What to do
1) Return the section of the mitochondrion passage starting at "The outer mitochondrial membrane, which" and ending at "of the matrix.", copied word for word.
2) Supply the next part of the mitochondrion passage, picking up after its final sentence.

Page excerpt
────────────────

Mitochondrion

In cell biology, a mitochondrion (plural mitochondria) (from Greek mitos thread + khondrion granule) is an organelle, variants of which are found in most eukaryotic cells. Mitochondria are sometimes described as "cellular power plants," because their primary function is to convert organic materials into energy in the form of ATP via the process of oxidative phosphorylation. Usually a cell has hundreds or thousands of mitochondria, which can occupy up to 25% of the cell's cytoplasm. Mitochondria usually have their own DNA, and, according to the generally accepted Endosymbiotic theory, they were originally derived from external organisms.

Mitochondrion structure

A mitochondrion contains outer and inner membranes composed of phospholipid bilayers studded with proteins, much like a typical cell membrane. The two membranes, however, have very different properties.

The outer mitochondrial membrane, which encloses the entire organelle, contains numerous integral proteins called porins, which contain a relatively large internal channel (about 2-3 nm) that is permeable to all molecules of 5000 daltons or less. Larger molecules can only tranverse the outer membrane by active transport. The outer mitochondrial membrane is composed of about 50% phospholipids by weight and contains a variety of enzymes involved in such diverse activities as the elongation of fatty acids, oxidation of epinephrine (adrenaline), and the degradation of tryptophan.

The inner membrane contains proteins with three types of functions:

- those that carry out the oxidation reactions of the respiratory chain
- ATP synthase, which makes ATP in the matrix
- specific transport proteins that regulate the passage of metabolites into and out of the matrix.

It contains more than 100 different polypeptides, and has a very high protein-to-phospholipid ratio (more than 3:1 by weight, which is about 1 protein for 15 phospholipids). Additionally, the inner membrane is rich in an unusual phospholipid, cardiolipin, which is usually characteristic of bacterial plasma membranes. Unlike the outer membrane, the inner membrane does not contain porins, and is highly-impermeable; almost all ions and molecules require special membrane transporters to enter or exit the matrix.

────────────────

Listed records

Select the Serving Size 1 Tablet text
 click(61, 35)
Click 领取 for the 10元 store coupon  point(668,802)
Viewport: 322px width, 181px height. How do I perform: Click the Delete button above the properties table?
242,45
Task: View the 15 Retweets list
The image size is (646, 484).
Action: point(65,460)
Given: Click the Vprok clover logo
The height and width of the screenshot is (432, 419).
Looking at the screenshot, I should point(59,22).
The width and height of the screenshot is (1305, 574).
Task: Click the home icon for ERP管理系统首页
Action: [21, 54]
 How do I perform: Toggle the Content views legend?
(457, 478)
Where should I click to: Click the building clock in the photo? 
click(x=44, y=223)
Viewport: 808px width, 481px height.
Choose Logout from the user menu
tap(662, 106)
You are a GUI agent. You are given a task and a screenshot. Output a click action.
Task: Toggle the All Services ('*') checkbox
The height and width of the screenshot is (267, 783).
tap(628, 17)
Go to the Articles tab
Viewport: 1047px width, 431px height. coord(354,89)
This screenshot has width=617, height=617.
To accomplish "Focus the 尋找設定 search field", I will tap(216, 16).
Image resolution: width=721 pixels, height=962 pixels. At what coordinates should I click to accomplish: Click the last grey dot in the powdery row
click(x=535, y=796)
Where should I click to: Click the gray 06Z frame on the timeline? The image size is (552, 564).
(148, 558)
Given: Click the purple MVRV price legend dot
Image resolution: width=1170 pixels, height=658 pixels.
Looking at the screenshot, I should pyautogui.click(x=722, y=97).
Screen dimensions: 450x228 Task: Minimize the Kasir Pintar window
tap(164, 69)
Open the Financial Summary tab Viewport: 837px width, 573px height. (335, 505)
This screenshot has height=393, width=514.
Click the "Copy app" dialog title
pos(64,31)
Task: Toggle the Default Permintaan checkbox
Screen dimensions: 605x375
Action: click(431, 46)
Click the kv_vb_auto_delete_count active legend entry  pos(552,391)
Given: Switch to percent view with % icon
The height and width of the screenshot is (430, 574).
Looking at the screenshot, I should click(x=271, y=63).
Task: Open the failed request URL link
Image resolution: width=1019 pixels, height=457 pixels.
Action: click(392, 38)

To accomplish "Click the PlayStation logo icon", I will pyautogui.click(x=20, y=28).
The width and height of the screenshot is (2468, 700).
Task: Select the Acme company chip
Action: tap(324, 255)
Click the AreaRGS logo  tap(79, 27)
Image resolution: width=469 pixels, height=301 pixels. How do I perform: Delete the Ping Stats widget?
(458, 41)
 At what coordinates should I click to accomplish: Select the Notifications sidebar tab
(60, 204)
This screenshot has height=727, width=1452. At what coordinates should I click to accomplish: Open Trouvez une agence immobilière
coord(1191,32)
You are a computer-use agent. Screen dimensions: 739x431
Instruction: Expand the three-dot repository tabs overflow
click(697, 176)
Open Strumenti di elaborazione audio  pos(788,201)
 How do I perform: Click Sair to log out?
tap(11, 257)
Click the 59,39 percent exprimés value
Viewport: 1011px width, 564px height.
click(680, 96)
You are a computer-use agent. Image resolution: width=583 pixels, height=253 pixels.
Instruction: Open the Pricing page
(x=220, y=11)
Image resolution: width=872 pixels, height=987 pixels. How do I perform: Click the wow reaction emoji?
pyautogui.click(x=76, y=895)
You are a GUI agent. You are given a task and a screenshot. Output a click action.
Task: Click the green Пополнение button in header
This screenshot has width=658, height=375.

────────────────

Exercise responses
1)
The outer mitochondrial membrane, which encloses the entire organelle, contains numerous integral proteins called porins, which contain a relatively large internal channel (about 2-3 nm) that is permeable to all molecules of 5000 daltons or less. Larger molecules can only tranverse the outer membrane by active transport. The outer mitochondrial membrane is composed of about 50% phospholipids by weight and contains a variety of enzymes involved in such diverse activities as the elongation of fatty acids, oxidation of epinephrine (adrenaline), and the degradation of tryptophan.

The inner membrane contains proteins with three types of functions:

- those that carry out the oxidation reactions of the respiratory chain
- ATP synthase, which makes ATP in the matrix
- specific transport proteins that regulate the passage of metabolites into and out of the matrix.

2)
The mitochondrial matrix

Mitochondria structure :
1) Inner membrane
2) Outer membrane
3) Crista
4) Matrix

The matrix is the space enclosed by the inner membrane. The matrix contains a highly concentrated mixture of hundreds of enzymes, in addition to the special mitochondrial ribosomes, tRNA, and several copies of the mitochondrial DNA genome. Of the enzymes, the major functions include oxidation of pyruvate and fatty acids, and the citric acid cycle.

Thus, mitochondria possess their own genetic material, and the machinery to manufacture their own RNAs and proteins.This nonchromosomal DNA encodes a small number of mitochondrial peptides (13 in humans) that are integrated into the inner mitochondrial membrane, along with polypeptides encoded by genes that reside in the host cell's nucleus.

The inner mitochondrial membrane is folded into numerous cristae (see diagram above), which expand the surface area of the inner mitochondrial membrane, enhancing its ability to generate ATP. In typical liver mitochondria, for example, the surface area, including cristae, is about five times that of the outer membrane. Mitochondria of cells which have greater demand for ATP, such as muscle cells, contain even more cristae than typical liver mitochondria.